Armand Carrell

Last of the Queens and Kings | Armand Carrell

This poem titled ‘The Last of the Queens and the Kings’ was originally written in the 1830s French by Armand Carrell and later translated into English and published in Red Republican.[1] It has been transcribed by Stephen Basdeo specially for this Reynolds’s News and Miscellany.

Armand Carrell (1800–36) was a French journalist who, as will be apparent from the poem below, was a wholehearted supporter of the principles of the French Revolution and the later 1830 revolutions. An outspoken and highly opinionated man, he could often rub people up the wrong way—indeed, his death at age 36 was the result of a duel fought a rival newspaper editor named Emile de Girdarin. Carrell’s collected works were later published in French in 1858 and there are two streets named after him in Paris.


Armand Carrell in a portrait that is now housed in La Musée de la vie romantique

Like one in torture, the weary world turneth

To clasp Freedom’s robe round her slavery’s starkness,

With shame and with shudder, poor Mother! She yearneth

O’er Hell’s red wrong done, in her dearth, and her darkness!

She gathers her strength up to crush the abhorred,

Who murder her poor heart, and drain her life’s springs;–

And are crown’d to hide the Cain-brand on the forehead:

She willeth them last of the Queens and the Kings!

And oh, by the lovers and friends we have cherished,

Who made our cause soar up like flame at their breath;

Who struggled like gods met in fight, and have perished

In Poverty’s battle with grim, daily death!

Oh! by all dear ones that bitterly plead for us,

Life’s-flowers, tied up in the heart’s breaking strings!

Sisters that weep for us! Mothers that bleed for us!

Let these be the last of the Queens and the Kings!

Sun and rain kindle greenly the grave of the Martyr,

Ye might not tell where the brave blood ran like rain;

But the footprints all red, upon Liberty’s Charter,

Still burn in our souls with indelible stain:

Think of the dark, bloody hurtling they’ve wrought us!

Then smite till each Despot’s helm flashes and rings.

Death for death! Life for life! is the lesson they’ve taught us!

And these be the last of the Queens and the Kings!

Ho! weary night-watch! Is there light on the summit;—

Yearner, up thro’ the night! say, is there hope?

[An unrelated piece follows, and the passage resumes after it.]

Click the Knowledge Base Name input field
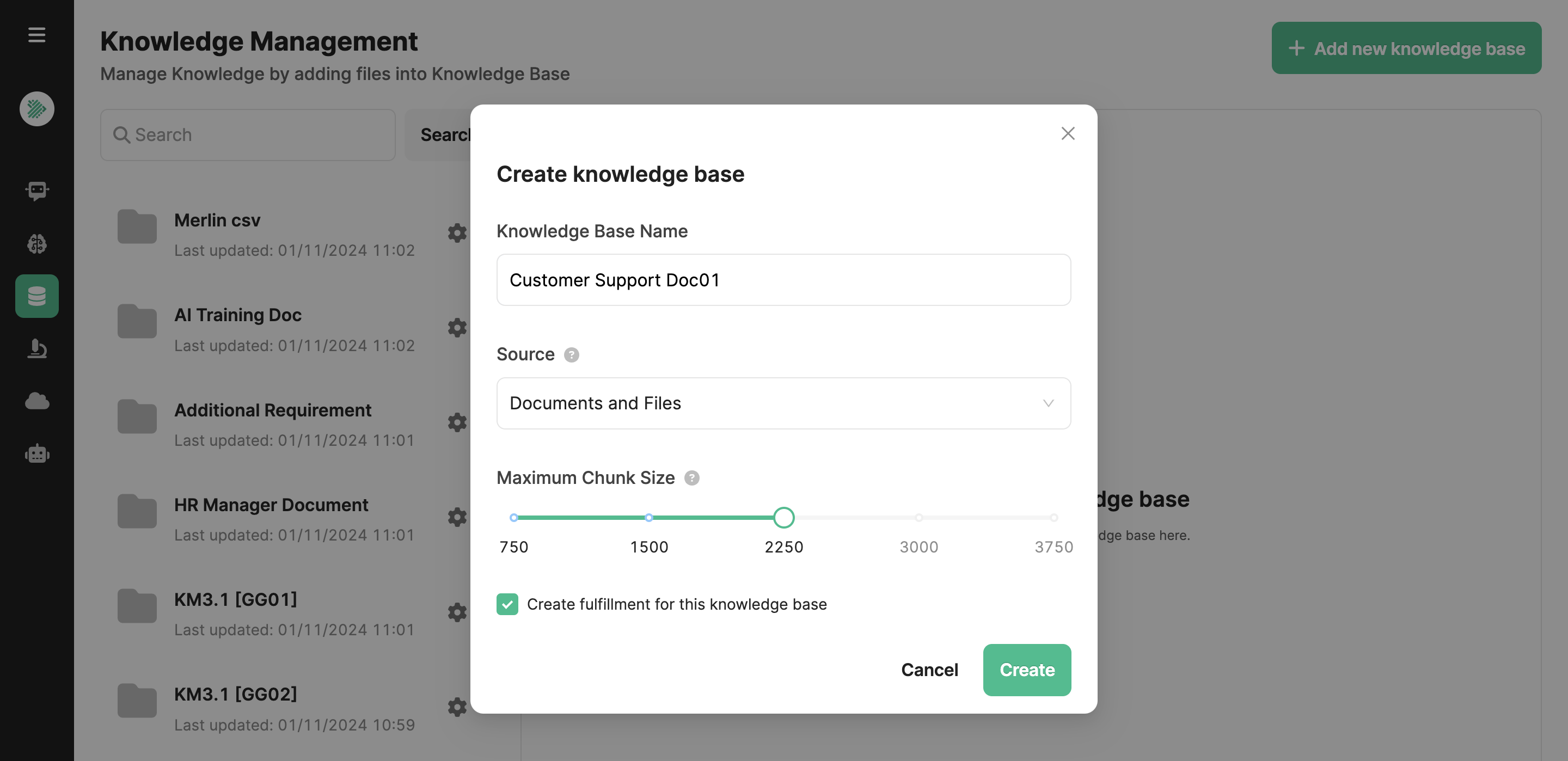1568x761 pixels. 783,280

For, deeper in darkness than fathom of plummet,

Our bark plunges mad in the storm, with blind grope.

“To God’s unforgiven, to caitiff and craven–”

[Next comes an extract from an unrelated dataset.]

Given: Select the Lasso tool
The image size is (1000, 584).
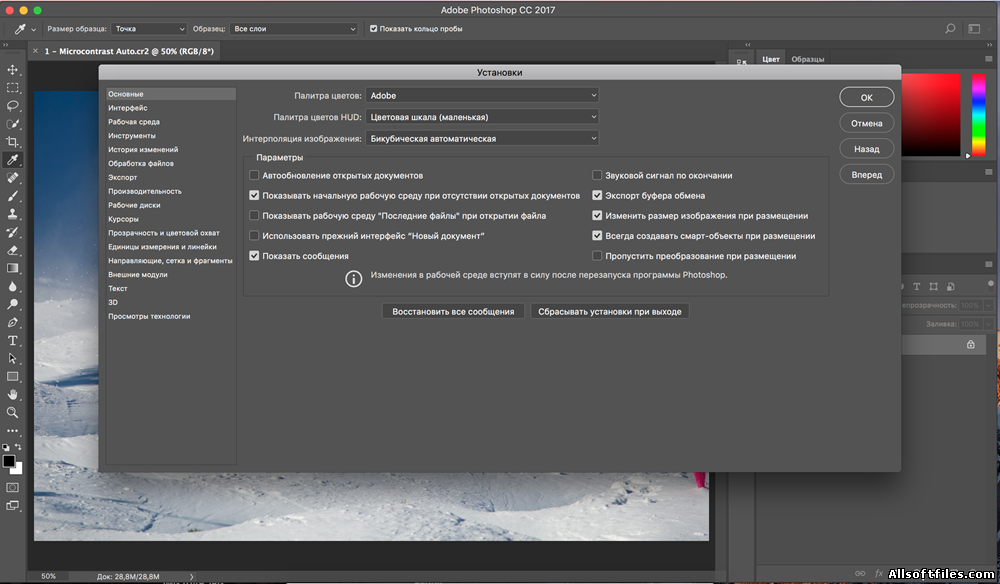Looking at the screenshot, I should coord(13,105).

“To crown and to sceptre a cleaving curse clings!”

“Ye must fling them from deck, would ye steer into haven—”

For Death tracks the last of the Queens and the Kings!

The swift sword of the People smites sharper than steel,

And the Lord fights for all who are girt with its sweep;

Wounds deeper than dagger the tyrants shall feel

Other guerdon than blood, the rich harvest we’ll reap!

Tremble,—Mammonites,—Hypocrites—see there! up heaven—

Our coming day rolls, and its dawn splendour flings—

And the avalanche loosens, half-launched and half riven,

That shall swoop down the last of the Queens and the Kings!


[1] Armand Carrell, ‘The Last of the Queens and the Kings’, Red Republican, 28 September 1850, 120.